This post is not for me. It's for you.
Listen, I gotta say I don’t wanna put this post up. It’s not for me. It’s for you.
Here’s why I’m saying that.
I love comedy. I always have and I always will. But I didn’t want to be a comedian. What I really wanted was free therapy. And in my weird brain I thought maybe if I get up on stage and talk to strangers about how confused I was all the time I’ll figure out this constant identity crisis I’m always having.
This is not what happened.
For about a year I went up on stage a couple times a month. And all I did was tell the truth. I talked about my family and how people viewed me in the world. And people laughed. Some of them felt uncomfortable, and some of them stared at me with very straight faces.
But the thing that surprised me the most was the people that felt the same way I did.
I think I learned something valuable about communication and insight in that time. Tell the fucking truth and people will connect with you. When I told my jokes I just thought no one is going to understand this but I’m just gonna say it and maybe it will amuse people.

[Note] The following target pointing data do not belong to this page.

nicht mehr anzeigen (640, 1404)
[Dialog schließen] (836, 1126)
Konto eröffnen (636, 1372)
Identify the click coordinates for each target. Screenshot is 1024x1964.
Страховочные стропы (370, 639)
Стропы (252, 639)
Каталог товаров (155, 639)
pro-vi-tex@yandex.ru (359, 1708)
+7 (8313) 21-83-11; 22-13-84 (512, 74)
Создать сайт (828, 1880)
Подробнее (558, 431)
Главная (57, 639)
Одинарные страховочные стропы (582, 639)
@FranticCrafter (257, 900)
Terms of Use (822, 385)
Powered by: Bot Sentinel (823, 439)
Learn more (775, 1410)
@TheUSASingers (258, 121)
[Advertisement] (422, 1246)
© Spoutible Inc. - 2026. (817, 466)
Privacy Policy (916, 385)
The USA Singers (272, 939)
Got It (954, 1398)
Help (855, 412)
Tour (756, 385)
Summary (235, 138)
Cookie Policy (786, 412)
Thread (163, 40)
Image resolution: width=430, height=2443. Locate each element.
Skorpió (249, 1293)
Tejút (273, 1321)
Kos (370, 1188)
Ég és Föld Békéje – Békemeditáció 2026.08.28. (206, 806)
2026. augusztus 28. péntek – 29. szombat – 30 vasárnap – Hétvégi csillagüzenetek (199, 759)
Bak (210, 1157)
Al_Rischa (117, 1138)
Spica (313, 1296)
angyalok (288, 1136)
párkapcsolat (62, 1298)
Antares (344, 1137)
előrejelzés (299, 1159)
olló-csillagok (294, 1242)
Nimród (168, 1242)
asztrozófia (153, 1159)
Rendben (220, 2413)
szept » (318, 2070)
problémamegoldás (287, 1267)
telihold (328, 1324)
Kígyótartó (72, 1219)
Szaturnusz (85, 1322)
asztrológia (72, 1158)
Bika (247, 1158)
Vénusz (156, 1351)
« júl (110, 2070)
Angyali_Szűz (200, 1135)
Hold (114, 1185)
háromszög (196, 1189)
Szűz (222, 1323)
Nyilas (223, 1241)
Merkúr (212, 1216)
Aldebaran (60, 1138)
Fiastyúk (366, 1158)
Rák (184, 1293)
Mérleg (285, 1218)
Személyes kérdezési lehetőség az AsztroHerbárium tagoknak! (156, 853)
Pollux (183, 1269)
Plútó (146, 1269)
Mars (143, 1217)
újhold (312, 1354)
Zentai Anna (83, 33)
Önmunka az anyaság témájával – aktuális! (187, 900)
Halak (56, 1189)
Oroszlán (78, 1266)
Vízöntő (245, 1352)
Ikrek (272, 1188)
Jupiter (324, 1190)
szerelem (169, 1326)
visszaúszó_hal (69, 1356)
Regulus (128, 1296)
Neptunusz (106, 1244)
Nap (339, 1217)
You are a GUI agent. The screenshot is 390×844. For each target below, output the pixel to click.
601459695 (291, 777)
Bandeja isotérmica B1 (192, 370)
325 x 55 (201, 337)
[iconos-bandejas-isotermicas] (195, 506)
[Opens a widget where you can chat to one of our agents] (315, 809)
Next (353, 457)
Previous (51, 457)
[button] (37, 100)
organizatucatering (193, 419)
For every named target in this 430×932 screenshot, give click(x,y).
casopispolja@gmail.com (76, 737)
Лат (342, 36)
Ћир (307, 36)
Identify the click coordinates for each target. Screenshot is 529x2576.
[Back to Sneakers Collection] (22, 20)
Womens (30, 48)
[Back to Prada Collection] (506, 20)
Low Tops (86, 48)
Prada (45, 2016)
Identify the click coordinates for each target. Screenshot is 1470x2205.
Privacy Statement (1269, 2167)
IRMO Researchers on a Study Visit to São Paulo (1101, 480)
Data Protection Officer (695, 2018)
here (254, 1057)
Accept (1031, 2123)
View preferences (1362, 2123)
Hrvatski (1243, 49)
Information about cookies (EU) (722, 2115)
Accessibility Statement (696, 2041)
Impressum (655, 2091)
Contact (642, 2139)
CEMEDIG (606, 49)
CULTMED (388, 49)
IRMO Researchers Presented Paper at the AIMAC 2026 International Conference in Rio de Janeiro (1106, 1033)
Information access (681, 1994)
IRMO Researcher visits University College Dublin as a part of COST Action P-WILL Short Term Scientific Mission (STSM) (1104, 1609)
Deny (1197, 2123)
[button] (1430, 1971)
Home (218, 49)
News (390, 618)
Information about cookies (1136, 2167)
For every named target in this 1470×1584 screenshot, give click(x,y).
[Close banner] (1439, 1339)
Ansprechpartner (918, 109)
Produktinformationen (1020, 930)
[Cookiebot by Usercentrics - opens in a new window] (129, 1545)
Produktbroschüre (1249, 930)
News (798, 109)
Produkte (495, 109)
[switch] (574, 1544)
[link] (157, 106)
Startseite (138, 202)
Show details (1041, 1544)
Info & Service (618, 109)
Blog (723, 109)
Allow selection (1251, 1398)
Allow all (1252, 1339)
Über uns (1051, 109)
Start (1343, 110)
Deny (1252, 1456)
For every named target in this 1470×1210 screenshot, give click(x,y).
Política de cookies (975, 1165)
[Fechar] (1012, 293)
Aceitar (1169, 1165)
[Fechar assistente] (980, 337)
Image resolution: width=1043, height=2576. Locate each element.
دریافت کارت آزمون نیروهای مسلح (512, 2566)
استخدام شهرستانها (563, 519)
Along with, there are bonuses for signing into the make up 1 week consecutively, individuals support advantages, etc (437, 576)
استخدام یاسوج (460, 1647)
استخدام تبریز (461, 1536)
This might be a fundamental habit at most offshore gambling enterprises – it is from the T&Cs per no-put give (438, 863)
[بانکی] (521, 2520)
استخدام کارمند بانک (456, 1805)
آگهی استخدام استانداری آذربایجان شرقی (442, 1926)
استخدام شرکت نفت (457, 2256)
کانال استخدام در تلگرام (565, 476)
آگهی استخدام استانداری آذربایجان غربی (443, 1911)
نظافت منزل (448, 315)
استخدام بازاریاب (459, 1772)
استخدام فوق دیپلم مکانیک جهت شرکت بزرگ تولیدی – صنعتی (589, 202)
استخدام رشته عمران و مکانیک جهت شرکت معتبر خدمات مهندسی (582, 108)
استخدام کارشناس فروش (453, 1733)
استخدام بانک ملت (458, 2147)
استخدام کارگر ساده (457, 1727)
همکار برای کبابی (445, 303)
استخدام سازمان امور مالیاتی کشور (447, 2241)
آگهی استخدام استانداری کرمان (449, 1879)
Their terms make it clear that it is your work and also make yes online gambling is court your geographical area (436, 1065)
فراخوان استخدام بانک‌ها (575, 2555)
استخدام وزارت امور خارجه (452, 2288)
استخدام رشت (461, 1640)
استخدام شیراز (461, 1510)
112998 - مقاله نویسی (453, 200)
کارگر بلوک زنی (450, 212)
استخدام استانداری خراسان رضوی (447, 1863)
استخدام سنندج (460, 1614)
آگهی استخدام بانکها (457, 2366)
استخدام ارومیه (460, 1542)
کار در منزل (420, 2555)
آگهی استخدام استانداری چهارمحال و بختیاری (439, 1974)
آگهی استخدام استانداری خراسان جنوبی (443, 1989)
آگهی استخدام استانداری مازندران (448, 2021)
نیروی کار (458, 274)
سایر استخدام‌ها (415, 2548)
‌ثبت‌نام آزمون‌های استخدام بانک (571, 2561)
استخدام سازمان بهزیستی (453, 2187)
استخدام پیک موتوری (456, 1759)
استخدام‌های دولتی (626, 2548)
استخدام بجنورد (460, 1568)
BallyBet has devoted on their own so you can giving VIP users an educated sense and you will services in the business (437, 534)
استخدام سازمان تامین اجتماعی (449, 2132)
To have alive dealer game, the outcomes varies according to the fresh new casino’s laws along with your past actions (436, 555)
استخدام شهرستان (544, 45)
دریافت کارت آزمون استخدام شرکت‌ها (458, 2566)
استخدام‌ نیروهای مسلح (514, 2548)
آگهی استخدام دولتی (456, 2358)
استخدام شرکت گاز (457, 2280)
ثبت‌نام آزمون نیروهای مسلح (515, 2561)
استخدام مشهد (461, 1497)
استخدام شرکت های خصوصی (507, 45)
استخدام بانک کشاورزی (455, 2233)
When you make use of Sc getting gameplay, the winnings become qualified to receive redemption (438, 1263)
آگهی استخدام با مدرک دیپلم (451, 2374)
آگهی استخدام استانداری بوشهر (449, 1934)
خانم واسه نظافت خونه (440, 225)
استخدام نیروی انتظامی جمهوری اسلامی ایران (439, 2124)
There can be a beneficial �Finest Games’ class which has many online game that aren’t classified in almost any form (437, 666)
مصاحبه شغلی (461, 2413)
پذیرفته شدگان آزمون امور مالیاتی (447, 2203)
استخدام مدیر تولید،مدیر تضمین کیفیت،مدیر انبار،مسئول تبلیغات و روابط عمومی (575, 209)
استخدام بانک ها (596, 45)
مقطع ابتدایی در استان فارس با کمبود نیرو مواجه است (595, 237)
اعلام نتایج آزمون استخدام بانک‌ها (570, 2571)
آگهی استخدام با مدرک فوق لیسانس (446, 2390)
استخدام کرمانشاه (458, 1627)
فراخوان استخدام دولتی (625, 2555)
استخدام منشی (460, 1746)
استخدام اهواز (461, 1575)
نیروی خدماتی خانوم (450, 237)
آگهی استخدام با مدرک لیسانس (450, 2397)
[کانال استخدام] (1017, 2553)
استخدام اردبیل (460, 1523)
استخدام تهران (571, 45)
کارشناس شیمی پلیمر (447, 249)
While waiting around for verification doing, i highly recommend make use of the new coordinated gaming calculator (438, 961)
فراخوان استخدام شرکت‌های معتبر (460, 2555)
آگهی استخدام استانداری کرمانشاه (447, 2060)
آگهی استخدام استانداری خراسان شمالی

But people did understand. Maybe they didn’t have the identical experience that I had, because really how many people are like my parents? Maybe like 5? I don’t know I haven’t met everyone in the world.
That’s why I’m saying this post is for you.
I hope that it makes you feel something cool. That maybe you’re a little less alone. And it would be nice if you chuckled a little. But just don’t tell me when you laughed okay? Or okay fine you can. But I will be awkward about it.